■ **WHAT TO DO**:
Look through the records below for lines containing the string "date", and report how many there are, nothing else.

■ **TASK MATERIAL**:
──────────

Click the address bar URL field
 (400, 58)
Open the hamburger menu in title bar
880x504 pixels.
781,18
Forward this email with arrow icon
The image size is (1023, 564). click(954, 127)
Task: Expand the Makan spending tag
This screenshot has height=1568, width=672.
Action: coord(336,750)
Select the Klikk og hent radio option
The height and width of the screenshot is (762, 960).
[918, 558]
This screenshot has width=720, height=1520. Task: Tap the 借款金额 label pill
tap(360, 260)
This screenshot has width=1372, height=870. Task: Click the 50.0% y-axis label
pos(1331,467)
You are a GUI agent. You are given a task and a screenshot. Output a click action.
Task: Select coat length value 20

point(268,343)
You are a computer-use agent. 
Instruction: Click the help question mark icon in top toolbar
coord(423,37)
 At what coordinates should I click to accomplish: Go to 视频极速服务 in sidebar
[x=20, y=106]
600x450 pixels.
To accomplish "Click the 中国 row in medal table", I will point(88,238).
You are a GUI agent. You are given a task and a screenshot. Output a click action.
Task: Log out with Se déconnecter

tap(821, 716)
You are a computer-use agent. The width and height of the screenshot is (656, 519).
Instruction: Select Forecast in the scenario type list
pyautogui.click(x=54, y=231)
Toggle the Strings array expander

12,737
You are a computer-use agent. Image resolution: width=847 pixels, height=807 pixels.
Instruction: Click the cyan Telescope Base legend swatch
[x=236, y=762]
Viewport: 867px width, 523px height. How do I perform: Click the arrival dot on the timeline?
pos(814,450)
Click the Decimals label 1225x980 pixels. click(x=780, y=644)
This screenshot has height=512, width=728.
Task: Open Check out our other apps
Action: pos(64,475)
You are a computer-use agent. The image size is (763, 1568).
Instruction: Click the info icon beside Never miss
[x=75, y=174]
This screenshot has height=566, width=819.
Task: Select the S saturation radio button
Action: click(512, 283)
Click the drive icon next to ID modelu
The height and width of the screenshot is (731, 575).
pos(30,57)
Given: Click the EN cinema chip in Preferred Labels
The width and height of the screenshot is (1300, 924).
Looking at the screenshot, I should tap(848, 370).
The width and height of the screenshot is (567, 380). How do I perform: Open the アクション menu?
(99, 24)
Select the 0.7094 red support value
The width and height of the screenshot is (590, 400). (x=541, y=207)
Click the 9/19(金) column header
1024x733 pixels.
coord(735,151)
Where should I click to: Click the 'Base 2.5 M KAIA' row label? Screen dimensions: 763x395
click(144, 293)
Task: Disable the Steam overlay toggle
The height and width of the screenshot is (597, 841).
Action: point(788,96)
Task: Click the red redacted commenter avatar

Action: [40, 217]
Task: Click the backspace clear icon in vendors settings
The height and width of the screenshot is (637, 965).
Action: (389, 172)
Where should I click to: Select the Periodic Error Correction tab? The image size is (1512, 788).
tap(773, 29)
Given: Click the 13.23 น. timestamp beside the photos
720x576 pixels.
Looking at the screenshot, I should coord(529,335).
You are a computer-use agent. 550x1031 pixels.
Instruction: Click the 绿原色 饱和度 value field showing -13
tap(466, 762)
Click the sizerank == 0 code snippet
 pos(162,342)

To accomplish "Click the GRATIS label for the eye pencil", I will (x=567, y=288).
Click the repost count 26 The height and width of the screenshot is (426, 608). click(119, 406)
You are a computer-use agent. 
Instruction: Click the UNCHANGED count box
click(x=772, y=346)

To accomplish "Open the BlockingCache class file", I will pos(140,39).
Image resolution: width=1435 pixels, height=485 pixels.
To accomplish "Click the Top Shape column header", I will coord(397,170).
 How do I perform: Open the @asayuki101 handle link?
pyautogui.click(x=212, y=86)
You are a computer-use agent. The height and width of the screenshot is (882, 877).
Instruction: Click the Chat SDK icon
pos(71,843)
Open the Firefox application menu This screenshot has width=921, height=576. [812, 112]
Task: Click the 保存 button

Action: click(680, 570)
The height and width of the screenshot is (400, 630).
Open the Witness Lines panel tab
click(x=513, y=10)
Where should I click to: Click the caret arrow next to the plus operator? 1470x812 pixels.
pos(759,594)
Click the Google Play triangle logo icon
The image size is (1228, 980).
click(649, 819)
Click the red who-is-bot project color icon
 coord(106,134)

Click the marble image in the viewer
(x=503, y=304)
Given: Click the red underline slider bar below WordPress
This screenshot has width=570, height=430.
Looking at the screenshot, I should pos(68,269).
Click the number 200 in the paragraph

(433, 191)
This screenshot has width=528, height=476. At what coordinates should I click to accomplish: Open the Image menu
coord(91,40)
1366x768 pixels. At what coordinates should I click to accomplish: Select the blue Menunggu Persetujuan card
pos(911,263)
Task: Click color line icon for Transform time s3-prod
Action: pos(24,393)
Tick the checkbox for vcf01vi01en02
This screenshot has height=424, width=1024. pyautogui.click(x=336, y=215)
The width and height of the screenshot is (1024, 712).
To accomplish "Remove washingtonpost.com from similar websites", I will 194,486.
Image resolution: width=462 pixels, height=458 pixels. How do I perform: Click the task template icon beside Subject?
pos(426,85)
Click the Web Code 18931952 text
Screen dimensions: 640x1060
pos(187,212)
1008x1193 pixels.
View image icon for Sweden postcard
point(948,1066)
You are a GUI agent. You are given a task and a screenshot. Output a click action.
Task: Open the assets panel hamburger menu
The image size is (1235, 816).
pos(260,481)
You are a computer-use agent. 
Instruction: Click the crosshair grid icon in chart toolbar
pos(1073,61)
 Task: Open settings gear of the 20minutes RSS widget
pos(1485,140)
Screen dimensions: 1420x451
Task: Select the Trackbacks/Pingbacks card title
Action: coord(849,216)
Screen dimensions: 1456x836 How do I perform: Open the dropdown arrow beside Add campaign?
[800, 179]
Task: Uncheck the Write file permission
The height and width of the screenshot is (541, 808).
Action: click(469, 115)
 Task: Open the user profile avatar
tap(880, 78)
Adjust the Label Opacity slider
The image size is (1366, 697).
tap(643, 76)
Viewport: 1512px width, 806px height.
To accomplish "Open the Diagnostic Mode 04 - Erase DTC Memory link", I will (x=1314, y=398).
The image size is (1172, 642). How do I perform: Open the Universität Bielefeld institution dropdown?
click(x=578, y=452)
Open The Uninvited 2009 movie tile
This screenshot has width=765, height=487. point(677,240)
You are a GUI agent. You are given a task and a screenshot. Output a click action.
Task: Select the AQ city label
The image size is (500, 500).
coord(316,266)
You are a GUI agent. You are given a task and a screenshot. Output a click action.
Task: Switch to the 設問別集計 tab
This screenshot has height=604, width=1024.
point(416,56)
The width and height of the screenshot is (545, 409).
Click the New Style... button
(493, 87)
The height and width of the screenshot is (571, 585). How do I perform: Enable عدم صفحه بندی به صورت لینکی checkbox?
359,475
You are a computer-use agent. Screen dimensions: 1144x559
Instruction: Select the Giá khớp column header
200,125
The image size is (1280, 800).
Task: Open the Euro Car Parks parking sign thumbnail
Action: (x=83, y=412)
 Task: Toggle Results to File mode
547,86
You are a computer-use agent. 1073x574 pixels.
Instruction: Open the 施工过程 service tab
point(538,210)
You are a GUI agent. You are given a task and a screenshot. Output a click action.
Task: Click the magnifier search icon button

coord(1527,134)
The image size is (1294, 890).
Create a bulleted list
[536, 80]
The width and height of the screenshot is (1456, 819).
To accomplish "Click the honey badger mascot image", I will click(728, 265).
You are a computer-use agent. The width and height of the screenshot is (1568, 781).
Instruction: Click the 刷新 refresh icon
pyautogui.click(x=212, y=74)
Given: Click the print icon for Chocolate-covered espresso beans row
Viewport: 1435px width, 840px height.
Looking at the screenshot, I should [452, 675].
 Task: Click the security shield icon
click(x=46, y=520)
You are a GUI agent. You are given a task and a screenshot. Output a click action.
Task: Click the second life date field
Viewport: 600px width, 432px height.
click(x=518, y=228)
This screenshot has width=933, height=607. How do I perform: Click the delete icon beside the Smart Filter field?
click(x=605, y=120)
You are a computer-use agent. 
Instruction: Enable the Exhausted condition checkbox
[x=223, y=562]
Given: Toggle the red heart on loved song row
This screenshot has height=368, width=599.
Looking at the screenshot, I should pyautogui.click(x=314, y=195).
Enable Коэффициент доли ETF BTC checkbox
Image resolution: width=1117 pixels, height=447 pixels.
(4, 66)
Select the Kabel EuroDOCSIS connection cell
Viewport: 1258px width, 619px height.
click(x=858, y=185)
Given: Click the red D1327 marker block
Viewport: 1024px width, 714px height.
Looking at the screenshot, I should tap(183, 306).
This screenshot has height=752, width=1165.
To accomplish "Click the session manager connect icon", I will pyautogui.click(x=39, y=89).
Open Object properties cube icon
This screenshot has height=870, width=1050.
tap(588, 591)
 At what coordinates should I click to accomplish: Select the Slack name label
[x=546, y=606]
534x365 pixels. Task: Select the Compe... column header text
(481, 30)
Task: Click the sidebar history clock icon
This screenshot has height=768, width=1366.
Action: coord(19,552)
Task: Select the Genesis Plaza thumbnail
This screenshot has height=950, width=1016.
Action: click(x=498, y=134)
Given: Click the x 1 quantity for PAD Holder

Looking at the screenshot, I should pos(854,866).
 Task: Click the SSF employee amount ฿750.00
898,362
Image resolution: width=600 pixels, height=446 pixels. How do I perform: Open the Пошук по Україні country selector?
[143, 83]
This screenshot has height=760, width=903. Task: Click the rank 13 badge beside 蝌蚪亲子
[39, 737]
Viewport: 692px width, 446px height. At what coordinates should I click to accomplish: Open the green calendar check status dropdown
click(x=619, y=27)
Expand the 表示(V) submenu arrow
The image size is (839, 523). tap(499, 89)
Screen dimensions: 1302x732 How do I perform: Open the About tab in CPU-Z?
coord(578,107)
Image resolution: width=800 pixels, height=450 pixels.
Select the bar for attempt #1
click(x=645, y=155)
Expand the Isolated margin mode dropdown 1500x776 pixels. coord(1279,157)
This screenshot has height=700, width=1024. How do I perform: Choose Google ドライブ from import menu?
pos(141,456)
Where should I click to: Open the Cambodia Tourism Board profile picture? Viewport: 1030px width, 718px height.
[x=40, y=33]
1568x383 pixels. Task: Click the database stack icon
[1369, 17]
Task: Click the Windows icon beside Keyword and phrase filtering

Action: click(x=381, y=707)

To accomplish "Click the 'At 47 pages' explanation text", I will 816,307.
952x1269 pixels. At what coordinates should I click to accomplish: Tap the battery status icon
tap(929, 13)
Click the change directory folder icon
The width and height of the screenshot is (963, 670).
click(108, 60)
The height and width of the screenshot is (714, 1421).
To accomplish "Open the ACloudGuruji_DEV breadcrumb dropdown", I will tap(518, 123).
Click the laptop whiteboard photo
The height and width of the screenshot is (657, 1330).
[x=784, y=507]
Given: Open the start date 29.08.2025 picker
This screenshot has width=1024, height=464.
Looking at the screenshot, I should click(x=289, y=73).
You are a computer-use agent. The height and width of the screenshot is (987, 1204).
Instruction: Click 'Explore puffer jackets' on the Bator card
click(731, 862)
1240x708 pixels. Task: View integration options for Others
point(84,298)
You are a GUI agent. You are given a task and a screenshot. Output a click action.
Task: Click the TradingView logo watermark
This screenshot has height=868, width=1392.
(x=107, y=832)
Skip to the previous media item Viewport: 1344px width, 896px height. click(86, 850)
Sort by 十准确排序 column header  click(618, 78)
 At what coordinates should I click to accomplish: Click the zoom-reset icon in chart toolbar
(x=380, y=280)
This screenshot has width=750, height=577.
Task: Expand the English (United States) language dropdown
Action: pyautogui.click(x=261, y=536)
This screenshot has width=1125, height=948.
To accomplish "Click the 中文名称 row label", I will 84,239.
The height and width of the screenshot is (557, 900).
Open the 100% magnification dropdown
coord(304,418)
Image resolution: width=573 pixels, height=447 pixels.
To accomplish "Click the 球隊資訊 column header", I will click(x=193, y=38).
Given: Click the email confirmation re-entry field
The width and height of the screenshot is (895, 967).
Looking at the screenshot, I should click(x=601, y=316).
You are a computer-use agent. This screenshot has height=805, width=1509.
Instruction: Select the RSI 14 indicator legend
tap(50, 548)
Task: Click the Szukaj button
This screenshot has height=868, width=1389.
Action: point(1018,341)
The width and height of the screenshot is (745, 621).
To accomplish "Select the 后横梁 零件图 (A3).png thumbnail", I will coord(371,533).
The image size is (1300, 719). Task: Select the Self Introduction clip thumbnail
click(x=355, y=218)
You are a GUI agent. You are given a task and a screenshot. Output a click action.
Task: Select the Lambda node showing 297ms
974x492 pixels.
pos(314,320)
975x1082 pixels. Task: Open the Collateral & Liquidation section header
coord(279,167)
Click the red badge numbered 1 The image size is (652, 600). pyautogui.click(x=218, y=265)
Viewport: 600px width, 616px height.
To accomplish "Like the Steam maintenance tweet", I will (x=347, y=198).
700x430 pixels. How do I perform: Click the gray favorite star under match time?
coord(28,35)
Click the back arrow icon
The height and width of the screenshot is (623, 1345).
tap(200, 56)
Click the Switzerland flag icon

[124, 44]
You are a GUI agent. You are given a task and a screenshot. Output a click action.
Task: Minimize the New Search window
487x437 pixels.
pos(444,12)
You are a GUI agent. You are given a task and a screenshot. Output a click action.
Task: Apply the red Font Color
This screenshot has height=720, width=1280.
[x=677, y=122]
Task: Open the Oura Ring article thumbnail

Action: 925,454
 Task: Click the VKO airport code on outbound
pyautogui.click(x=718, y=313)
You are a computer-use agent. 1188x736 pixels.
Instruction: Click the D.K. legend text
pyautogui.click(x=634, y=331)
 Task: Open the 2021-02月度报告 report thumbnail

──────────

■ **SOLVED PROBLEM**:
2